I foresee a deeper kind of communal sense developing hand in hand with more intense personal involvement. Since the less significant trappings of institutional religion are no longer in the way, we can have a keen feeling for the planet and the beings that exist on it. Community now can be hugely inclusive: other types of belief, other ethnicities, animals, vegetative forms and even manufactured things will be part of it. My old colleague Ivan Illich used to speak about the loss of "the commons," the places and things that we share by living together: our roads, buildings, fields and public spaces. A return to "the commons,' inspired by our discovery of a sacred world, will result in a vivid community and strong ethics.
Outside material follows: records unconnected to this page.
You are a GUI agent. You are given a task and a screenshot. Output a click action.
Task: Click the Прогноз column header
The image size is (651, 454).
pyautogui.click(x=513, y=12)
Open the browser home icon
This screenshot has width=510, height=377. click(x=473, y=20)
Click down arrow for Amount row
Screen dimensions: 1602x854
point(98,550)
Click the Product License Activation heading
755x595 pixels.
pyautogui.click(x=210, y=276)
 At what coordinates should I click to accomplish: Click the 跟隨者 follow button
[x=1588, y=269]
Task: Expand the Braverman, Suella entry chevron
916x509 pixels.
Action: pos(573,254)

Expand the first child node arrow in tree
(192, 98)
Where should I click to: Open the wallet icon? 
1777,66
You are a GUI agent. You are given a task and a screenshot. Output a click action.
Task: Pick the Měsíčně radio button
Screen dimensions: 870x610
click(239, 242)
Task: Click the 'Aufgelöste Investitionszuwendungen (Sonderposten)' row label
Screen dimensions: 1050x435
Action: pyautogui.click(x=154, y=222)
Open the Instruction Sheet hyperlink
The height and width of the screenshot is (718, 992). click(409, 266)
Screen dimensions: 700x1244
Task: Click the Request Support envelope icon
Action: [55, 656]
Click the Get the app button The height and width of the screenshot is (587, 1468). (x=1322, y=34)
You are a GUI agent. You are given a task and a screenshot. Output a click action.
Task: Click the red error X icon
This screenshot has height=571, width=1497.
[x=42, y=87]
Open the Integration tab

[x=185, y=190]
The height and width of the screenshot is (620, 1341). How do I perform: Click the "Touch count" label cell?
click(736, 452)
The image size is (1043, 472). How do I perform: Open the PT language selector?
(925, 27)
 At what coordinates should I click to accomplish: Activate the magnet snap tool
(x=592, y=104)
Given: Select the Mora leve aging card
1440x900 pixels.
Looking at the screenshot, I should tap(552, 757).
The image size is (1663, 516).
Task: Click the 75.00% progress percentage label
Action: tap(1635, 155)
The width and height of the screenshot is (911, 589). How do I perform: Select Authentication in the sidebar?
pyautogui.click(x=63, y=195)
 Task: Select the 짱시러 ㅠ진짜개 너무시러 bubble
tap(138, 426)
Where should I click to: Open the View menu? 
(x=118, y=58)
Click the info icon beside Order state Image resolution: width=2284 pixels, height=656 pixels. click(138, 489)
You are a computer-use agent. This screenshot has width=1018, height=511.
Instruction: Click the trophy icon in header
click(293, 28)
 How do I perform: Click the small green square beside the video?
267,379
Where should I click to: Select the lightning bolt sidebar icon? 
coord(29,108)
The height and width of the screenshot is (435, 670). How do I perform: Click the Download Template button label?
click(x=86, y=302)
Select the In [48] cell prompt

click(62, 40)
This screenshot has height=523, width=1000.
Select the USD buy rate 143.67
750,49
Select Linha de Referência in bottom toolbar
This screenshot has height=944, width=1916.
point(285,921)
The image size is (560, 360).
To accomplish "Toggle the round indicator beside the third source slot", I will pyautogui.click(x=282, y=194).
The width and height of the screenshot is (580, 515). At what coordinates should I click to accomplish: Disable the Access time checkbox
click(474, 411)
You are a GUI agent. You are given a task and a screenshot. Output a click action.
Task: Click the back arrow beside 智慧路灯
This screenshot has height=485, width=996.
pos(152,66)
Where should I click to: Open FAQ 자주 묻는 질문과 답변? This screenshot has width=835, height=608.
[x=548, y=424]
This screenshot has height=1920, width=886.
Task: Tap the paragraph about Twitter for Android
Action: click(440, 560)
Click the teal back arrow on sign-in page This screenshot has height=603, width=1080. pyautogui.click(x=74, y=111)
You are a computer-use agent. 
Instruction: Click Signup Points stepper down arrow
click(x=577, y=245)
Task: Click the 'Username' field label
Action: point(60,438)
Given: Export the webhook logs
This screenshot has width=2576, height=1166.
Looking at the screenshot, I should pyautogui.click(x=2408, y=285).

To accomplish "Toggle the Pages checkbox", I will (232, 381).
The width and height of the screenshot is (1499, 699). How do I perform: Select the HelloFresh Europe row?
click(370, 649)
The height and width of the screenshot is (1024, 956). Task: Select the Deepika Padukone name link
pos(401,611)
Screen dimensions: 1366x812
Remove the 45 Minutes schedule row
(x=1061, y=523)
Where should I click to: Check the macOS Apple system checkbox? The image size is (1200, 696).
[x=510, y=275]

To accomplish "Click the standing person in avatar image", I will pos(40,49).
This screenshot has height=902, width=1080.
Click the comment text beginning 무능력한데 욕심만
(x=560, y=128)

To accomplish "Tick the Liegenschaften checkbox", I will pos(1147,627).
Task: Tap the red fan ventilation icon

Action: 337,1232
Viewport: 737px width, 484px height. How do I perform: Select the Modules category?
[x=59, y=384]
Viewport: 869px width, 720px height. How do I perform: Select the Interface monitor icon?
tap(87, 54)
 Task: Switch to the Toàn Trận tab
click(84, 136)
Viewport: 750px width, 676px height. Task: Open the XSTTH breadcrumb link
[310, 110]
We need to get past a too literal and centripetal sense of community.

 

In this new religious era the old traditions and institutions could come to life and become more relevant than ever. They are teeming with beautiful language, ideas, music, architecture, ritual and story. For our own religion, we don't have to invent the wheel. It's there in the books and buildings and customs spread around the globe. In my travels, I run into spiritual teachers and rabbis and imams and priests and sisters who are witnesses to a new spiritual intelligence. They are already far ahead in their re-visioning of religion, and they can guide and educate.

 

But you don't have to be a member or follower to build your religion from the traditions, learning from these wise people and being inspired by them. Still a Catholic in my own mind, I have three outstanding rabbis I can contact for counsel at any time. I am friendly with several sisters and priests who have been on the frontier of this new religiousness for years. My buddy in teaching spirituality and making it accessible is a Baptist minister, who is a master of the old theology and yet far ahead in re-forming religion for the future. These admirable people are variously close to or remote from the official old-style churches. Once you leave spiritual regimentation behind, you discover multiple ways of being genuinely and solidly religious.

 

The habit of preferring "spirituality" over "religion" is also passing. It's time to be more open, firm and courageous in countering the soulless, ego-centered philosophies of the modern era and embrace a new sacred. It's time not to abandon religion but to re-imagine it.

 

Thomas Moore is the author of A Religion of One's Own: A Guide to Creating a Personal Spirituality in a Secular World.